Copy only the lines from the one containing "Solutions (489, 45)" through the final line of the records below, exactly as written, with no pictures.
====== PROVIDED DATA
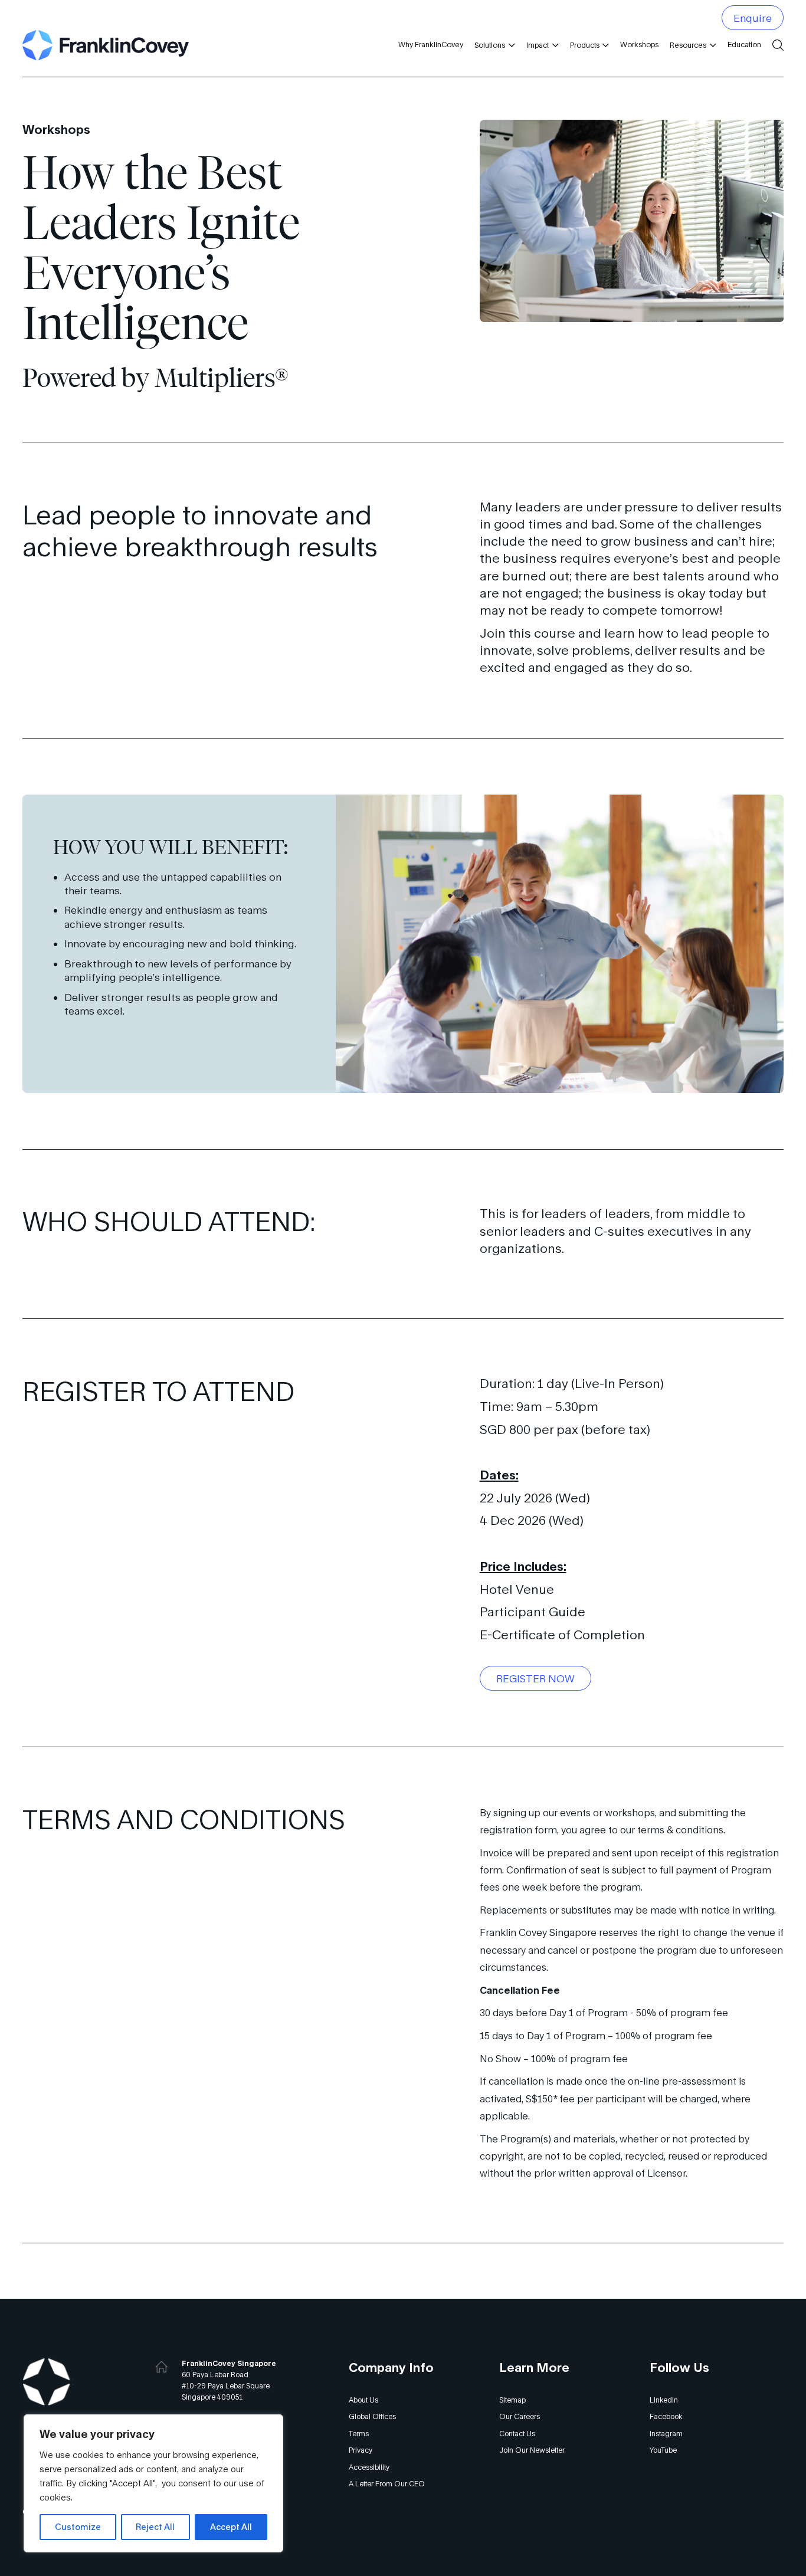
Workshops (639, 44)
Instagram (666, 2433)
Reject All (155, 2527)
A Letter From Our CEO (387, 2483)
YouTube (663, 2450)
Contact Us (517, 2433)
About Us (363, 2399)
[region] (153, 2483)
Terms (359, 2433)
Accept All (231, 2527)
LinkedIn (664, 2399)
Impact (537, 45)
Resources (688, 45)
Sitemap (512, 2399)
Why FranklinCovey (430, 44)
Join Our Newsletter (532, 2450)
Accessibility (369, 2467)
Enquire (752, 18)
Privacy (360, 2450)
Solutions (489, 45)
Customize (78, 2527)
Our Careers (519, 2416)
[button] (510, 45)
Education (744, 44)
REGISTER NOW (535, 1678)
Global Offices (372, 2416)
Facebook (666, 2416)
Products (584, 45)
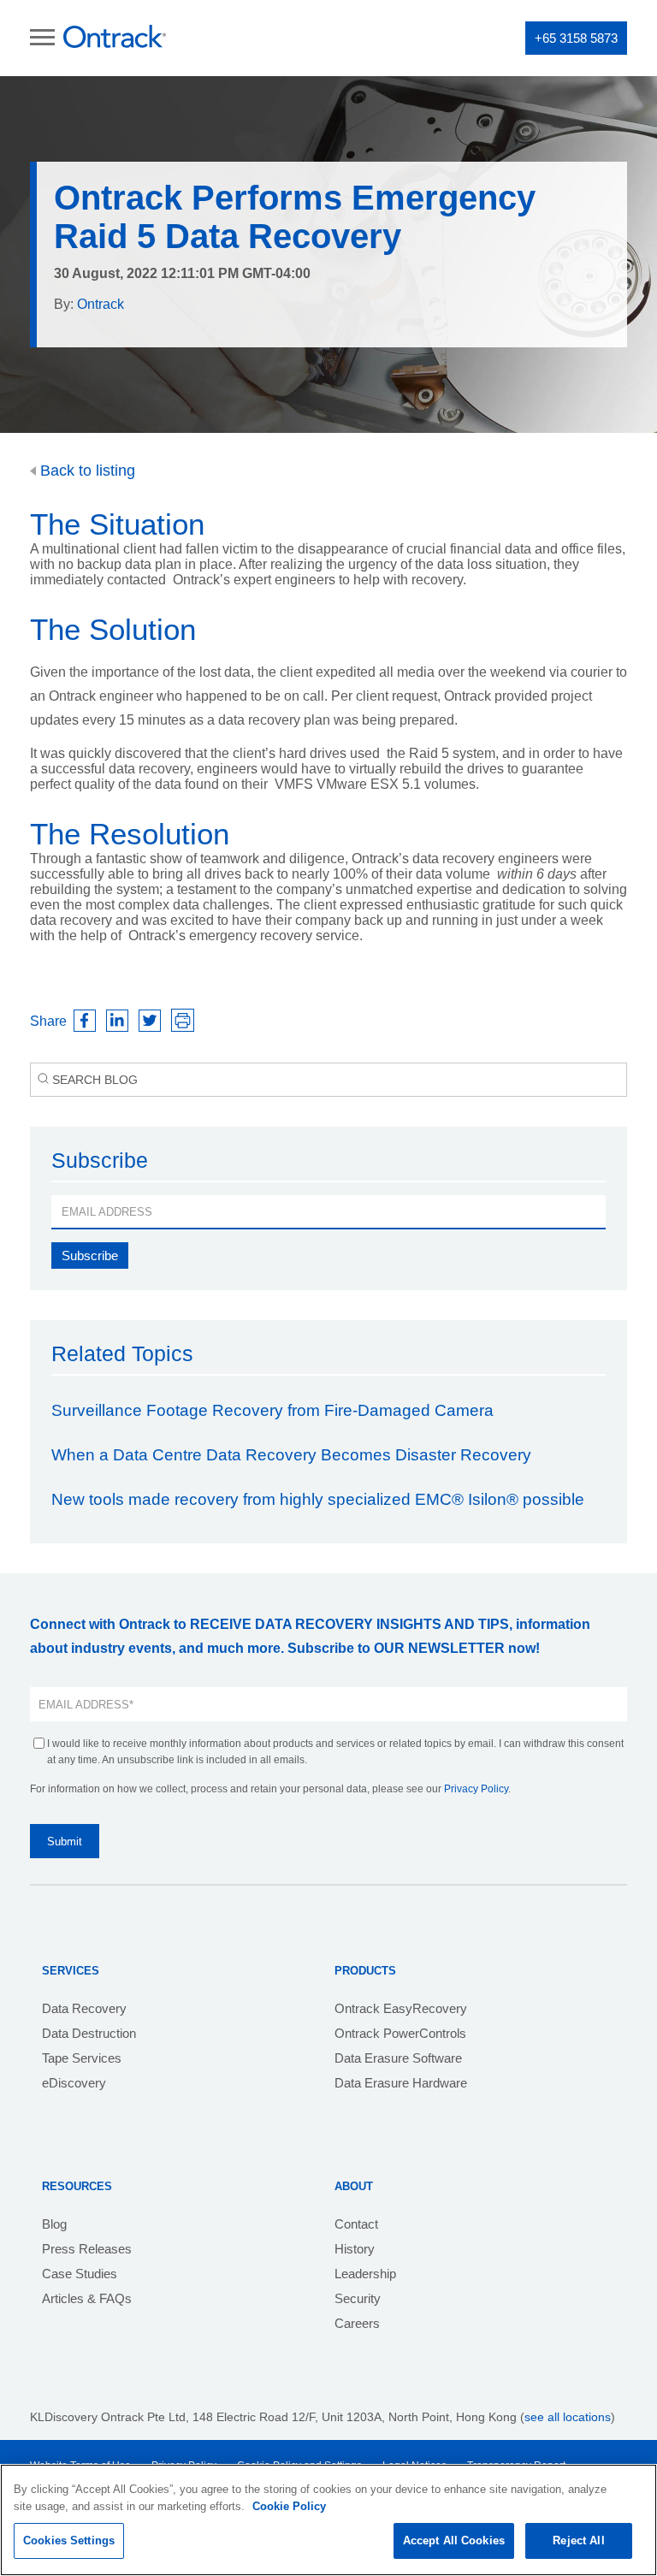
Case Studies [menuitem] (79, 2273)
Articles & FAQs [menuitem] (87, 2298)
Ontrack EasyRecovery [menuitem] (400, 2008)
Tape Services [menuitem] (81, 2058)
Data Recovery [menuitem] (84, 2008)
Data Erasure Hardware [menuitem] (400, 2083)
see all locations (567, 2417)
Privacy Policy (476, 1789)
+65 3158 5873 (576, 38)
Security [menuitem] (357, 2298)
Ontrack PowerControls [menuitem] (400, 2033)
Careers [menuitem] (357, 2323)
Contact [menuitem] (356, 2224)
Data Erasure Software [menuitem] (398, 2058)
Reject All (578, 2540)
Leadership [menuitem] (365, 2273)
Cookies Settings (69, 2540)
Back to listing (85, 470)
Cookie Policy (289, 2506)
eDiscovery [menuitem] (74, 2083)
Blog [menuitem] (54, 2224)
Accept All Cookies (454, 2540)
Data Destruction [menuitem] (89, 2033)
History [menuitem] (354, 2248)
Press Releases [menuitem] (87, 2248)
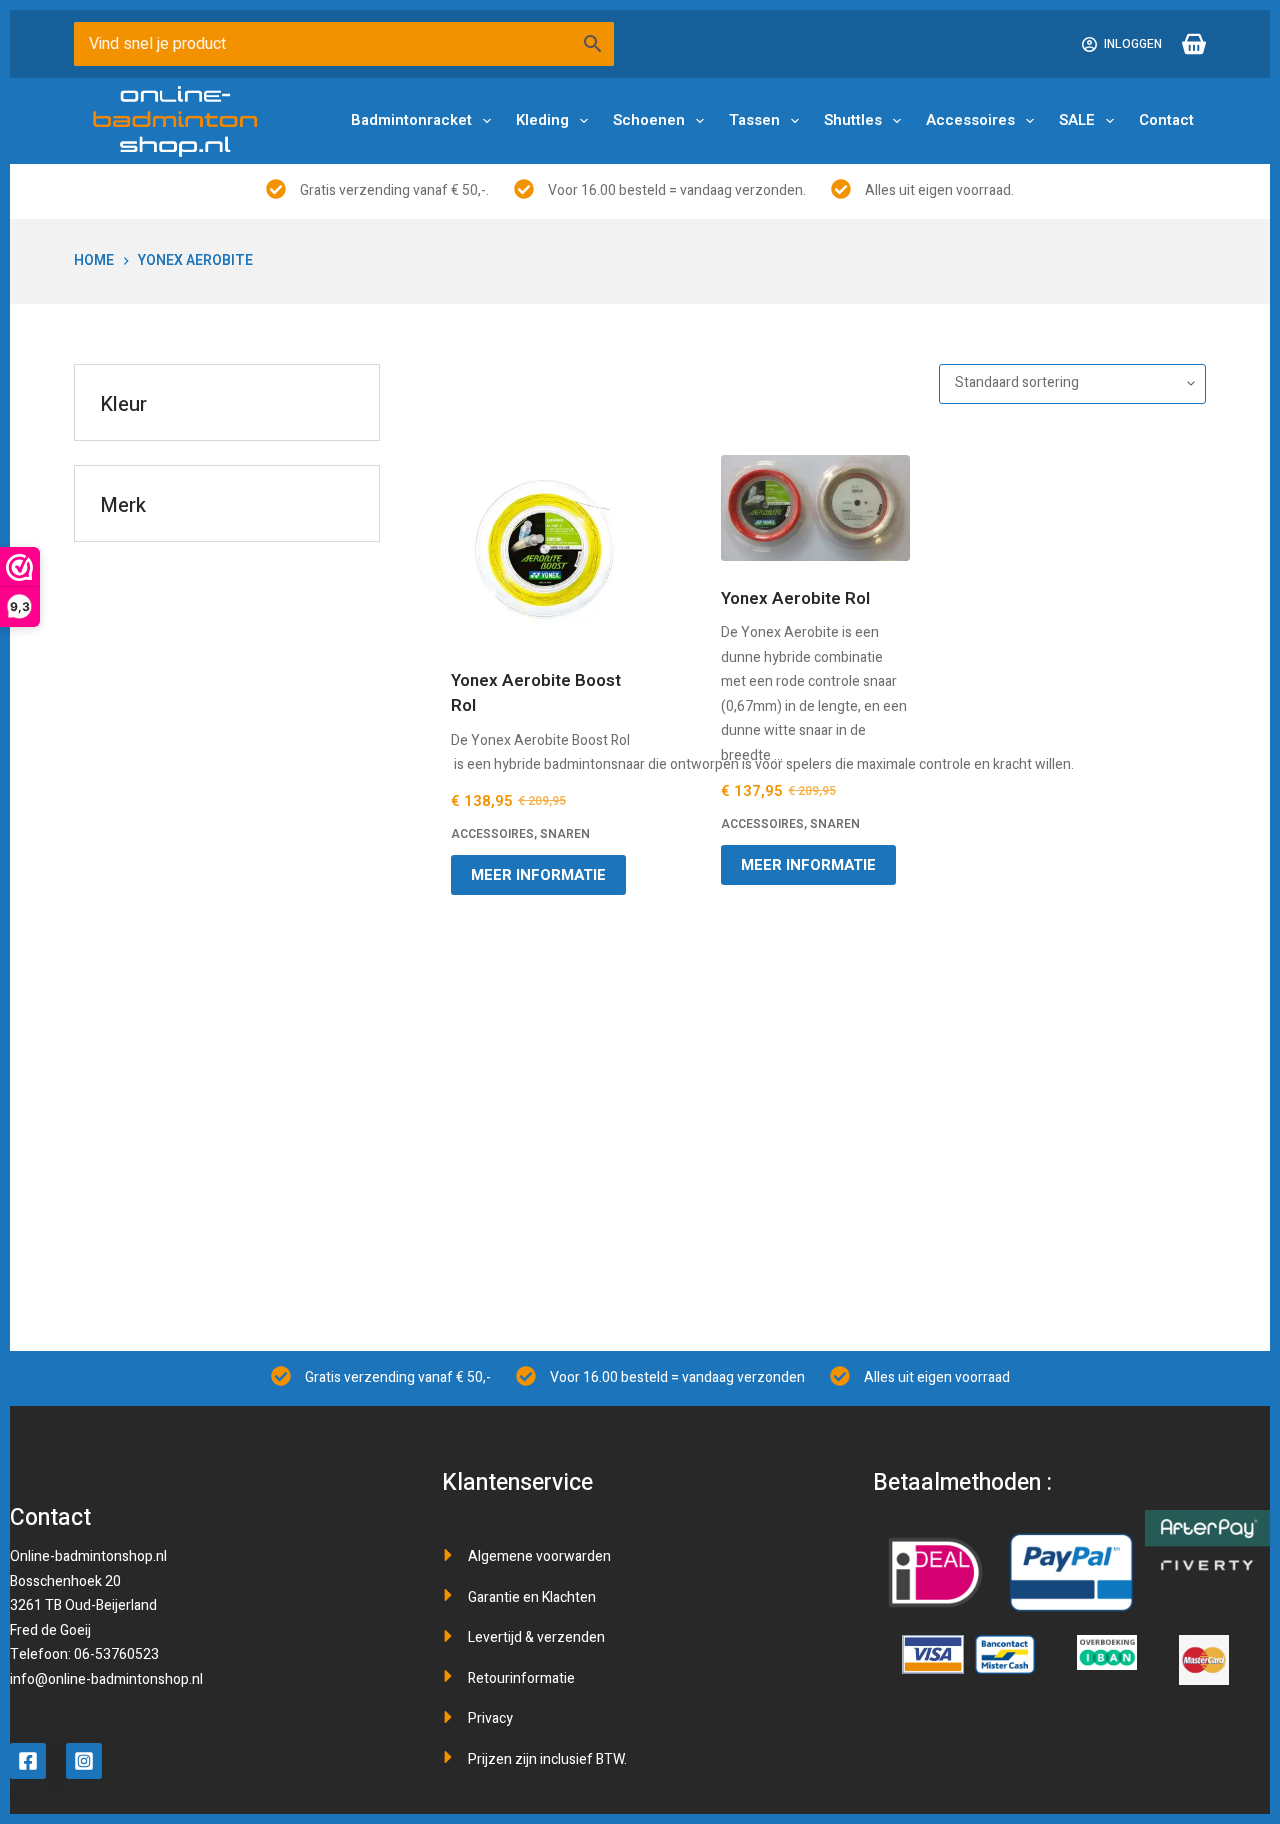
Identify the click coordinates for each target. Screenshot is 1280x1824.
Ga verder (640, 999)
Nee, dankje (640, 1140)
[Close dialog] (1005, 740)
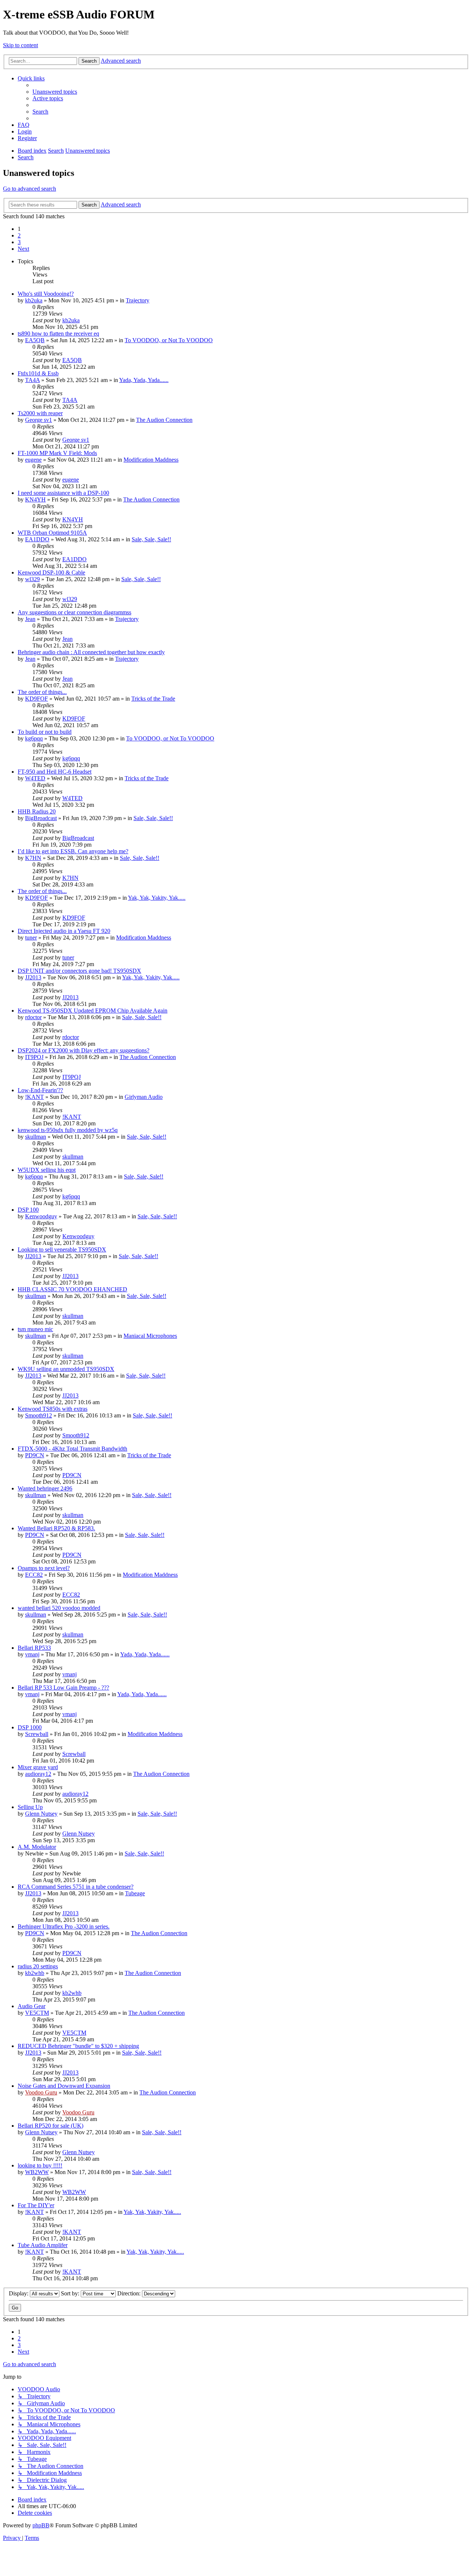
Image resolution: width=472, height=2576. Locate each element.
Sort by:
============
**ANSWER TO THIS TASK**
Solutions (489, 45)
Customize (78, 2527)
Our Careers (519, 2416)
[button] (510, 45)
Education (744, 44)
REGISTER NOW (535, 1678)
Global Offices (372, 2416)
Facebook (666, 2416)
Products (584, 45)
Case Studies [menuitem] (79, 2273)
Articles & FAQs [menuitem] (87, 2298)
Ontrack EasyRecovery [menuitem] (400, 2008)
Tape Services [menuitem] (81, 2058)
Data Recovery [menuitem] (84, 2008)
Data Erasure Hardware [menuitem] (400, 2083)
see all locations (567, 2417)
Privacy Policy (476, 1789)
+65 3158 5873 (576, 38)
Security [menuitem] (357, 2298)
Ontrack PowerControls [menuitem] (400, 2033)
Careers [menuitem] (357, 2323)
Contact [menuitem] (356, 2224)
Data Erasure Software [menuitem] (398, 2058)
Reject All (578, 2540)
Leadership [menuitem] (365, 2273)
Cookies Settings (69, 2540)
Back to listing (85, 470)
Cookie Policy (289, 2506)
eDiscovery [menuitem] (74, 2083)
Blog [menuitem] (54, 2224)
Accept All Cookies (454, 2540)
Data Destruction [menuitem] (89, 2033)
History [menuitem] (354, 2248)
Press Releases [menuitem] (87, 2248)
Identify the click coordinates for each target. Screenshot is 1280x1824.
Ga verder (640, 999)
Nee, dankje (640, 1140)
[Close dialog] (1005, 740)
Image resolution: width=472, height=2576. Locate each element.
Sort by:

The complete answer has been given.